*Required task*
Count the lines in the items below that contain the word "Click". Reply with the number only.

-------- Data to process --------

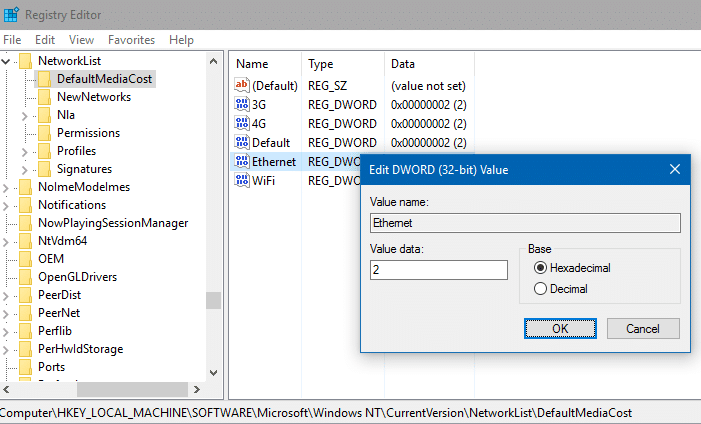Screen dimensions: 701x424
Task: Select the DefaultMediaCost folder icon
Action: (44, 79)
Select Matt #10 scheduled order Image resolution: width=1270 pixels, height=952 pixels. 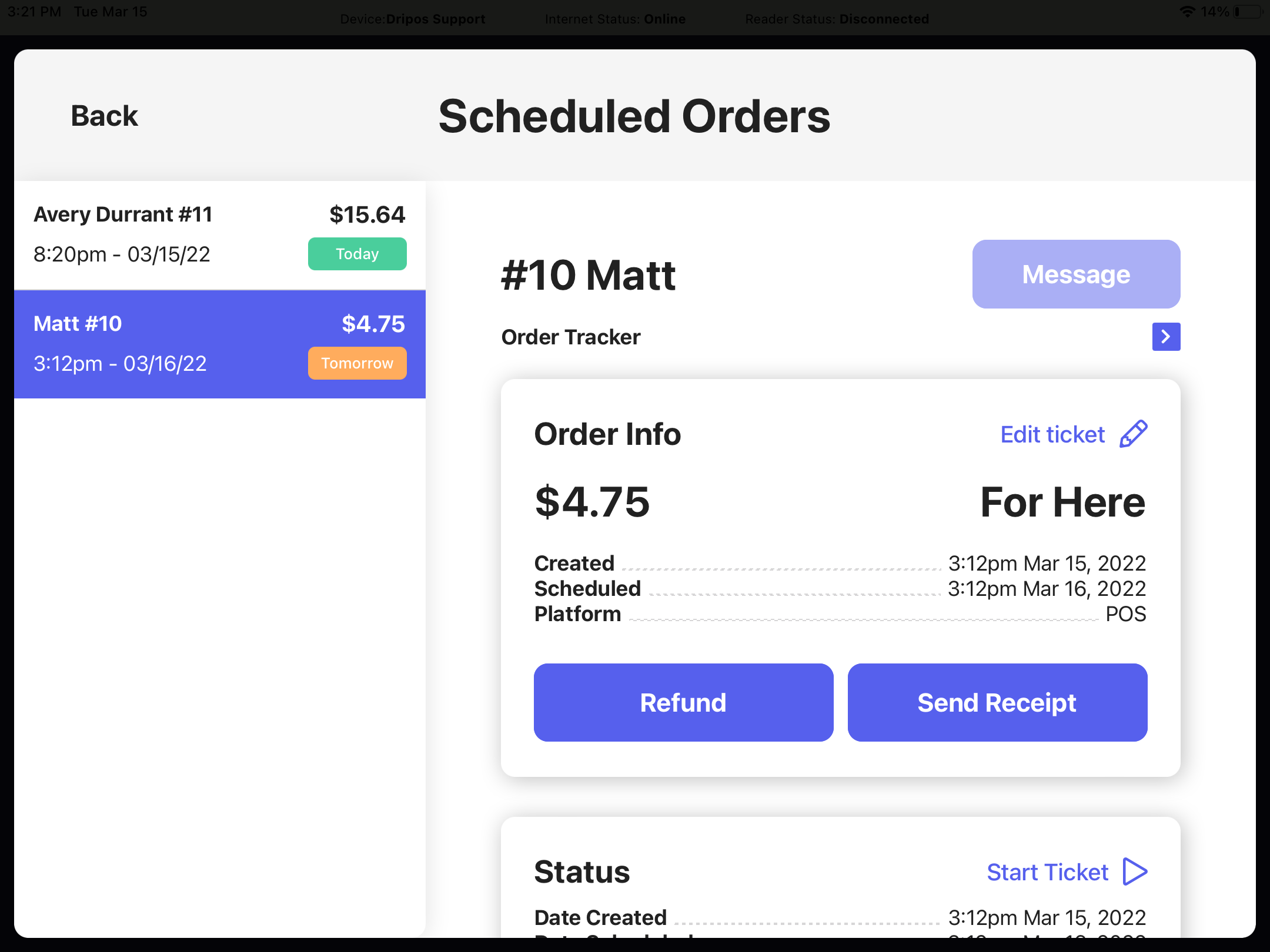tap(220, 344)
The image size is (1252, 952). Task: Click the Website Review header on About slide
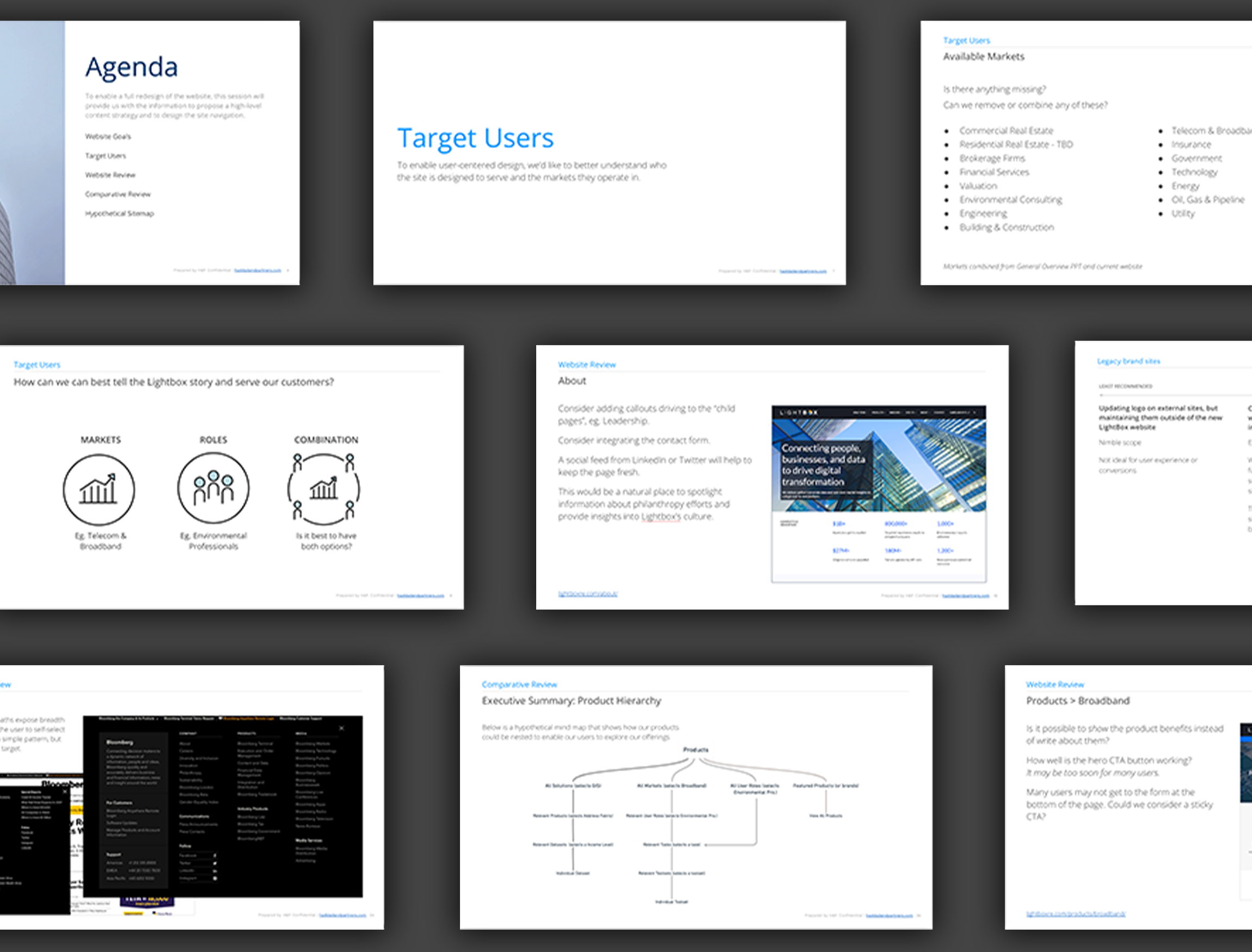tap(587, 365)
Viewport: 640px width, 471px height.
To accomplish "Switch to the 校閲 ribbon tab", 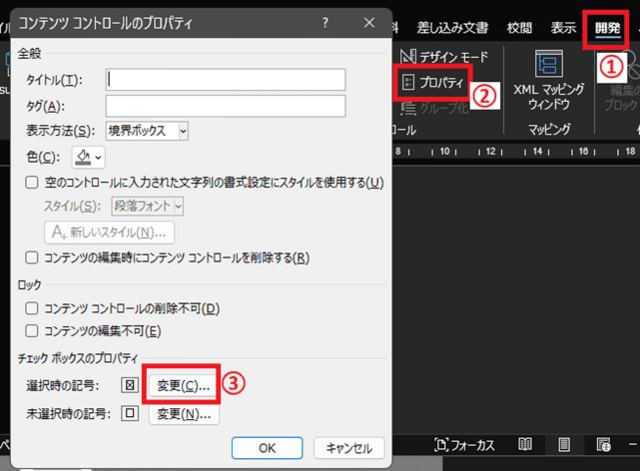I will [520, 28].

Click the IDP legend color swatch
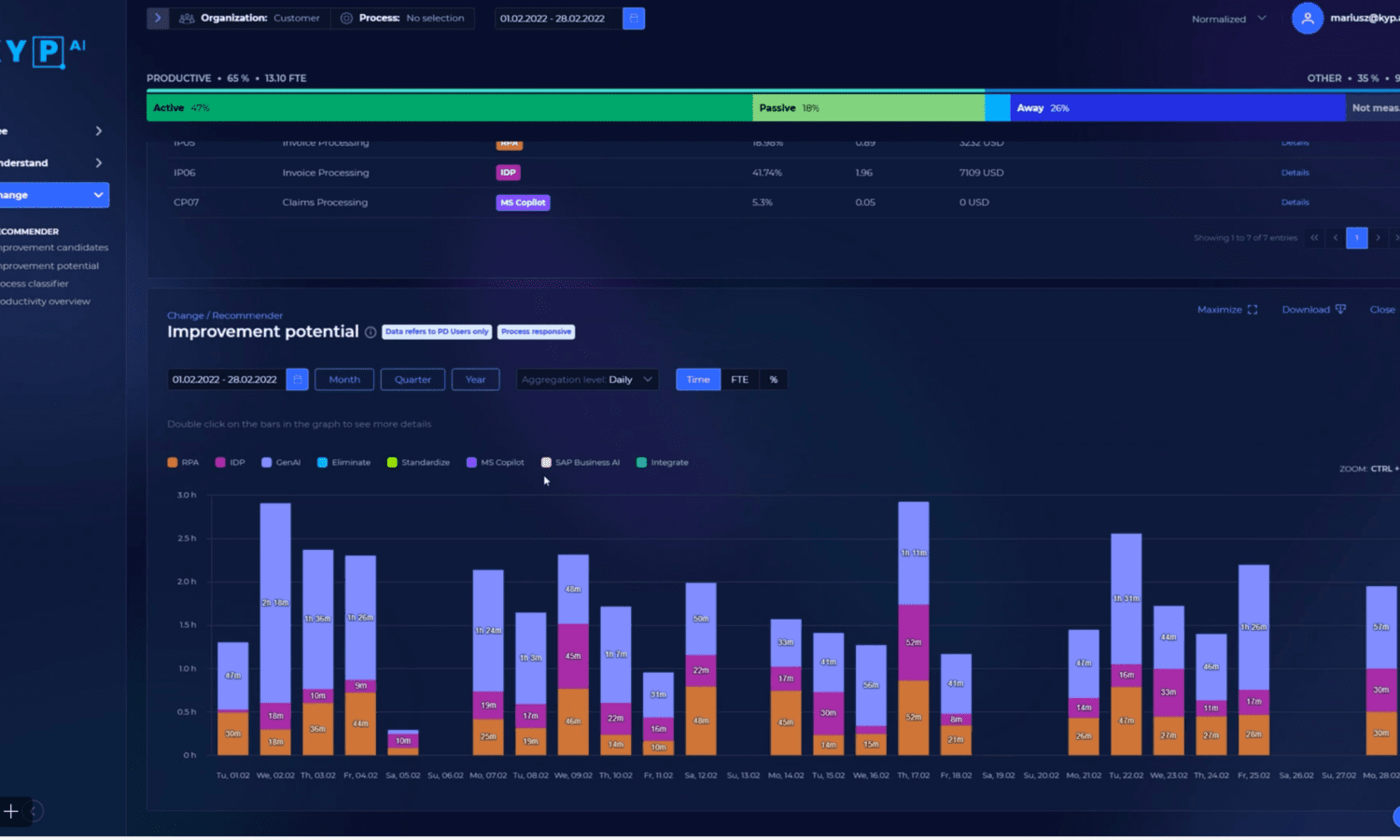220,462
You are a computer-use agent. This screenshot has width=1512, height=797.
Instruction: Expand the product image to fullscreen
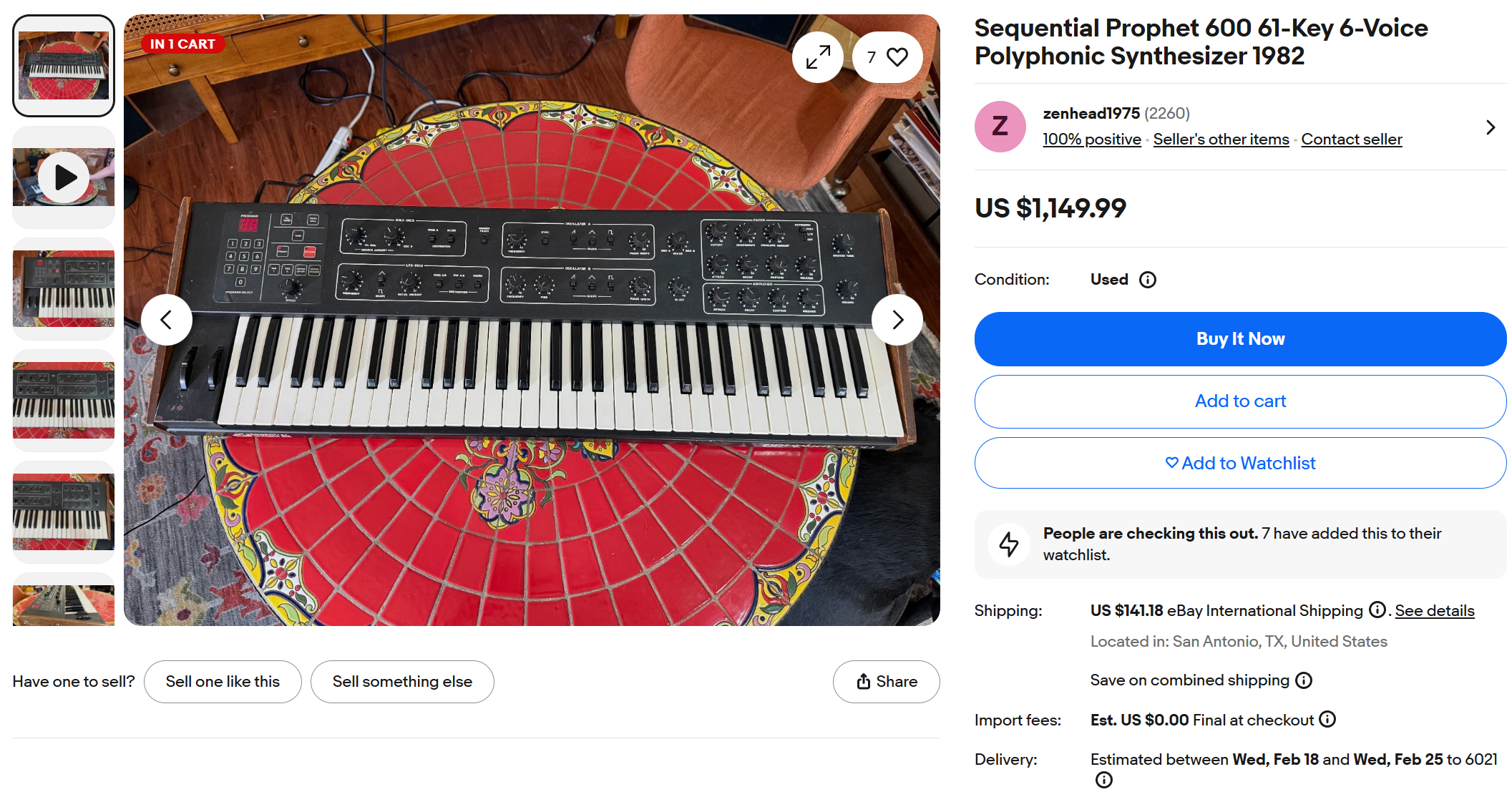pos(818,57)
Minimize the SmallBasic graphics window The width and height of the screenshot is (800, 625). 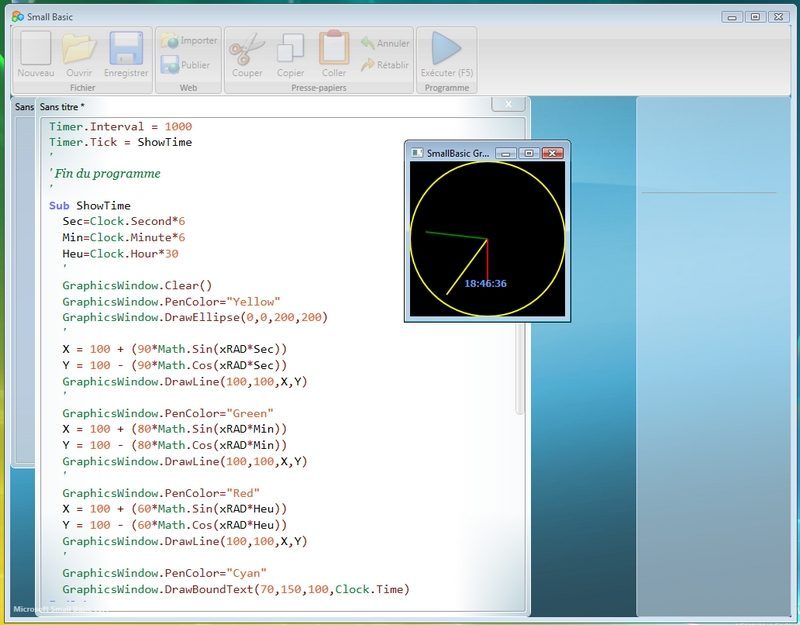(507, 153)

--------

*Task response*
2